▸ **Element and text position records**

————————

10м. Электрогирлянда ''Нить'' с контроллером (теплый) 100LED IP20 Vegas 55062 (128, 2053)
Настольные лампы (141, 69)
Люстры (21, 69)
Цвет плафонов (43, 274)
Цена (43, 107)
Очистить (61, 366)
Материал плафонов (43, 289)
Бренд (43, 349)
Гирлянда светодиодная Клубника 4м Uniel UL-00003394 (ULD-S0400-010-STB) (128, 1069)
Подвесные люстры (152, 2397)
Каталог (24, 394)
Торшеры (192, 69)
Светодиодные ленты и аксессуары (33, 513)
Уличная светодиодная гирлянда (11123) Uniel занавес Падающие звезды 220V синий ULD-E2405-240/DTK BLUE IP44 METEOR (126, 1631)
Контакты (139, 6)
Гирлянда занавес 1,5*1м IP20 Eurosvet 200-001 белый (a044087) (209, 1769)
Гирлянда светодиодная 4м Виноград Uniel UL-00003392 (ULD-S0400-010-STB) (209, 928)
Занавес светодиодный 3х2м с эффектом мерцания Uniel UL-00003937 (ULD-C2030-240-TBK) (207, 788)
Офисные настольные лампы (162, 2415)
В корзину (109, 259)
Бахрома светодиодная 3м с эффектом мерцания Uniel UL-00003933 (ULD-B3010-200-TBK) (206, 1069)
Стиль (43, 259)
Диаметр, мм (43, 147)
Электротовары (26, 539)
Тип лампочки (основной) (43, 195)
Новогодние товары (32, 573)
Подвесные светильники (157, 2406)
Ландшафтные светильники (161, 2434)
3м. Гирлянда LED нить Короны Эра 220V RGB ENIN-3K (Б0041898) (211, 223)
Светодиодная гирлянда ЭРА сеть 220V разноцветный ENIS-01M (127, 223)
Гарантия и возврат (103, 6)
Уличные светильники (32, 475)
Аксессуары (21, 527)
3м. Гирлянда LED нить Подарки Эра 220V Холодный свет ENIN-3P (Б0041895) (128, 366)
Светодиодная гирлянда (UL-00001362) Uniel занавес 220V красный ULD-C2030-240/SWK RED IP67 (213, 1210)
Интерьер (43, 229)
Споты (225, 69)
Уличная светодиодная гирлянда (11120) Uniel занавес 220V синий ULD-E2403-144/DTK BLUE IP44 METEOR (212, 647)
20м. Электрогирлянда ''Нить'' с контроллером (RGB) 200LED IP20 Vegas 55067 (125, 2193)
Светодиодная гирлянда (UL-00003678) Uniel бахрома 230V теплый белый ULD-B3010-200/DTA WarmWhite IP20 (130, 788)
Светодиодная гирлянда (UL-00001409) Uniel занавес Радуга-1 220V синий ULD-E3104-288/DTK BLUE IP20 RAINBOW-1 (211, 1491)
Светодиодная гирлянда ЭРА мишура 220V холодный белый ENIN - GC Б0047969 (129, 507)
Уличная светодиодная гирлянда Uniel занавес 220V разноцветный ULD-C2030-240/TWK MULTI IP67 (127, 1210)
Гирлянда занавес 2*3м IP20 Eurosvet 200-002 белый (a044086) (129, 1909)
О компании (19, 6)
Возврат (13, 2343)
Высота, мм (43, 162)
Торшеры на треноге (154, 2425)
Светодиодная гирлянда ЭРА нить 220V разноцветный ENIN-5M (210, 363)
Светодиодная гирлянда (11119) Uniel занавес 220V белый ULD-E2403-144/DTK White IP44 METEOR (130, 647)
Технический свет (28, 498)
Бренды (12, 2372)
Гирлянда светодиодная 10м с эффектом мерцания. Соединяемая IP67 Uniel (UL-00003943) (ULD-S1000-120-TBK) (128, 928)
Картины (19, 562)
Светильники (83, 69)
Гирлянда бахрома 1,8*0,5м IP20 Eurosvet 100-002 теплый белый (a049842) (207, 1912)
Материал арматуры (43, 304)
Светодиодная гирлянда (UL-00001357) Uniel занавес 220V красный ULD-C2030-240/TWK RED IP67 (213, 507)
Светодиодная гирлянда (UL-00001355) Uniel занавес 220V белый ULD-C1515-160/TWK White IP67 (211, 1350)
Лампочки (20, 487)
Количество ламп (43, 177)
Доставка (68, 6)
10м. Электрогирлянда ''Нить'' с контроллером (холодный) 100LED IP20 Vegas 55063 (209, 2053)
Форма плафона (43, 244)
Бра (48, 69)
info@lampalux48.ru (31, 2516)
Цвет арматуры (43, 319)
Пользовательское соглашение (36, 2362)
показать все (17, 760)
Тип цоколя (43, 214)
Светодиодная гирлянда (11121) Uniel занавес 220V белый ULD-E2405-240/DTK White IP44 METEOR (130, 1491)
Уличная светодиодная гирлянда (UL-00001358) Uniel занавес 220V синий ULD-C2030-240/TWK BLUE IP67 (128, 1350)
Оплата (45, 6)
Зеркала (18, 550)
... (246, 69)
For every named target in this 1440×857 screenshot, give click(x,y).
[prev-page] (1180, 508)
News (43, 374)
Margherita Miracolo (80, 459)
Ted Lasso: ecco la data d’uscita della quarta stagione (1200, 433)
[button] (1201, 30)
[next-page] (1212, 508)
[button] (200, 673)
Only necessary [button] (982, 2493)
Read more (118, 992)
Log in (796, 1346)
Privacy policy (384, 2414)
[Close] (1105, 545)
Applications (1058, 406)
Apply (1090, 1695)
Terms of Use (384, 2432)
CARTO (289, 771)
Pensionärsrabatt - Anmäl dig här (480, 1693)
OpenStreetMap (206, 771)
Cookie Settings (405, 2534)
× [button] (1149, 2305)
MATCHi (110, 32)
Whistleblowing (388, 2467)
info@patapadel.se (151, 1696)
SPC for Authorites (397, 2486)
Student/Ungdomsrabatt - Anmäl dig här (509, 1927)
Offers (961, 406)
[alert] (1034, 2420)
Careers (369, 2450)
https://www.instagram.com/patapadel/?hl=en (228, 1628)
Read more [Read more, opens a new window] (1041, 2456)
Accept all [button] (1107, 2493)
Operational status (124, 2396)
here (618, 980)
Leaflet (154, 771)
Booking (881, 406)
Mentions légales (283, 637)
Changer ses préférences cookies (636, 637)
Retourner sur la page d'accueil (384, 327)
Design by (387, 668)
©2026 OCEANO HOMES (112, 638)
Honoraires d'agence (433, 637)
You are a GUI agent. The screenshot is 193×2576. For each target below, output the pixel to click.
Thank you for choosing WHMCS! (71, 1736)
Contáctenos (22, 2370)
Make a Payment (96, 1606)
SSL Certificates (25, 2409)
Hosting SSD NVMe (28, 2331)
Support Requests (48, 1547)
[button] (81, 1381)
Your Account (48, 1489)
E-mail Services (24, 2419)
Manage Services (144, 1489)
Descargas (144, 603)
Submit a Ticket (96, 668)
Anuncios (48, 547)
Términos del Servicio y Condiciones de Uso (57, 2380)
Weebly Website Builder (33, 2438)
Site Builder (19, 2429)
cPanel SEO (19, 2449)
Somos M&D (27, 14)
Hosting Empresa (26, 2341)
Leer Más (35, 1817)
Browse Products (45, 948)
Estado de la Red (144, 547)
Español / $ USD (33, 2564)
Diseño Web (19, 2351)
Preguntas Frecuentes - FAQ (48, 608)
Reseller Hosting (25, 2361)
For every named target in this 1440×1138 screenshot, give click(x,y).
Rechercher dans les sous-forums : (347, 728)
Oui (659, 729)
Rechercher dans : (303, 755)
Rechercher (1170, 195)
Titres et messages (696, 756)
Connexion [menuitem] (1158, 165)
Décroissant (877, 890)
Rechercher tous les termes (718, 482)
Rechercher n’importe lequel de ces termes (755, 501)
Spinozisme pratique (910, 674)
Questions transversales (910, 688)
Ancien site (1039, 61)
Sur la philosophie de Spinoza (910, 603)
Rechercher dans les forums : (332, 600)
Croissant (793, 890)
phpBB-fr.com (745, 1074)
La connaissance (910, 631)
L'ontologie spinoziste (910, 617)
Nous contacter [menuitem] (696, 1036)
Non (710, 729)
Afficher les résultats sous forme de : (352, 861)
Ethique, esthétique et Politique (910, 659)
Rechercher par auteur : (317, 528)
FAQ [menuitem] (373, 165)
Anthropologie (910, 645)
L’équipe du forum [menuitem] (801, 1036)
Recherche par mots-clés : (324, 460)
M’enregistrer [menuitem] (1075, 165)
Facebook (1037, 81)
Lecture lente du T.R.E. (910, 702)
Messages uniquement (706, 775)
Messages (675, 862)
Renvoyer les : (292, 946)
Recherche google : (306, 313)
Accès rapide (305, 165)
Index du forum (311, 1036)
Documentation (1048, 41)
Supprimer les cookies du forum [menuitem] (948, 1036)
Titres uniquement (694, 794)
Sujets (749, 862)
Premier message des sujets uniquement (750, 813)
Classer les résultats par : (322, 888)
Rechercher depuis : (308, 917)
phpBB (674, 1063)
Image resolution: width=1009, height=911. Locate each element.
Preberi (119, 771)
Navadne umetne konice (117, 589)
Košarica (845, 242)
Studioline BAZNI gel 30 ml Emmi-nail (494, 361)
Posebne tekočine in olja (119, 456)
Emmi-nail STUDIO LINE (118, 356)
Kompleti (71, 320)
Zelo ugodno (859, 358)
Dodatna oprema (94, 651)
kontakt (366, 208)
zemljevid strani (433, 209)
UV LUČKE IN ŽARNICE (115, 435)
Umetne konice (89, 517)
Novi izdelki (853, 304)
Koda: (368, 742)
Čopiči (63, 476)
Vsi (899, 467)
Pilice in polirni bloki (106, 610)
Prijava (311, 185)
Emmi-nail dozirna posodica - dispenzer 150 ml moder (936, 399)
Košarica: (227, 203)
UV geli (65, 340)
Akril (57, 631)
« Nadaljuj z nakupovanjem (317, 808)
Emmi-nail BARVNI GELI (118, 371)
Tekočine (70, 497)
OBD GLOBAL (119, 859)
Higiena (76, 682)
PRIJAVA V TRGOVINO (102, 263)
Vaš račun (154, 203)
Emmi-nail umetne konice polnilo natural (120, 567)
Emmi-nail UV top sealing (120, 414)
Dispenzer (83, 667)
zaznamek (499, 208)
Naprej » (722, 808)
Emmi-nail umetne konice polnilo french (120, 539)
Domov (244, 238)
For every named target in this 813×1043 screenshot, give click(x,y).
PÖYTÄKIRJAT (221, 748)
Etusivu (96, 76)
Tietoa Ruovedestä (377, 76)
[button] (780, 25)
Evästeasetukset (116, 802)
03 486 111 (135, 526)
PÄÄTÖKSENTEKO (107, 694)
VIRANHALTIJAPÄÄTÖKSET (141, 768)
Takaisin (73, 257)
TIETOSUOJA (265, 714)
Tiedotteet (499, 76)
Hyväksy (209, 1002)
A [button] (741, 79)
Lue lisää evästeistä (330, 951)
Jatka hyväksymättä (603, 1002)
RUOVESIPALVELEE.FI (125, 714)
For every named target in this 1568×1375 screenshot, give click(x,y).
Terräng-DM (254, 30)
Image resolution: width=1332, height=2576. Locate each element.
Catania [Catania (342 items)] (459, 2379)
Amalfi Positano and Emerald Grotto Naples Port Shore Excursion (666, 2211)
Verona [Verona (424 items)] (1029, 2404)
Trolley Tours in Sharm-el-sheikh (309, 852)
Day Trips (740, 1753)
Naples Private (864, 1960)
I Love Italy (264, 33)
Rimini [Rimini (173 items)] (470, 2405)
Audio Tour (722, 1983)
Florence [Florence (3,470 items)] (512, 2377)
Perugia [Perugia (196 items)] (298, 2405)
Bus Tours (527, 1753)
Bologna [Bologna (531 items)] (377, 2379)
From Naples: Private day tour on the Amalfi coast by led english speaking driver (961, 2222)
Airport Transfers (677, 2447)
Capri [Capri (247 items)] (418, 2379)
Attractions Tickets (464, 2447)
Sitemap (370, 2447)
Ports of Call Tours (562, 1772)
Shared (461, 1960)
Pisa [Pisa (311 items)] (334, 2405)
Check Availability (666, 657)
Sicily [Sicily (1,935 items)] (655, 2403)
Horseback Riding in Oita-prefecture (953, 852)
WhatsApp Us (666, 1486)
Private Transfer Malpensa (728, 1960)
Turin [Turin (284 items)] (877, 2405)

————————

▸ **TASK**
Rewrite the records from the line with "Rechercher tous les termes (718, 482)" up to and including the line with "La connaissance (910, 631)", swapping "Rechercher" for "Chercher" and keeping everything else the same.

▸ **REPLY TO THE TASK**
Chercher tous les termes (718, 482)
Chercher n’importe lequel de ces termes (755, 501)
Spinozisme pratique (910, 674)
Questions transversales (910, 688)
Ancien site (1039, 61)
Sur la philosophie de Spinoza (910, 603)
Chercher dans les forums : (332, 600)
Croissant (793, 890)
phpBB-fr.com (745, 1074)
La connaissance (910, 631)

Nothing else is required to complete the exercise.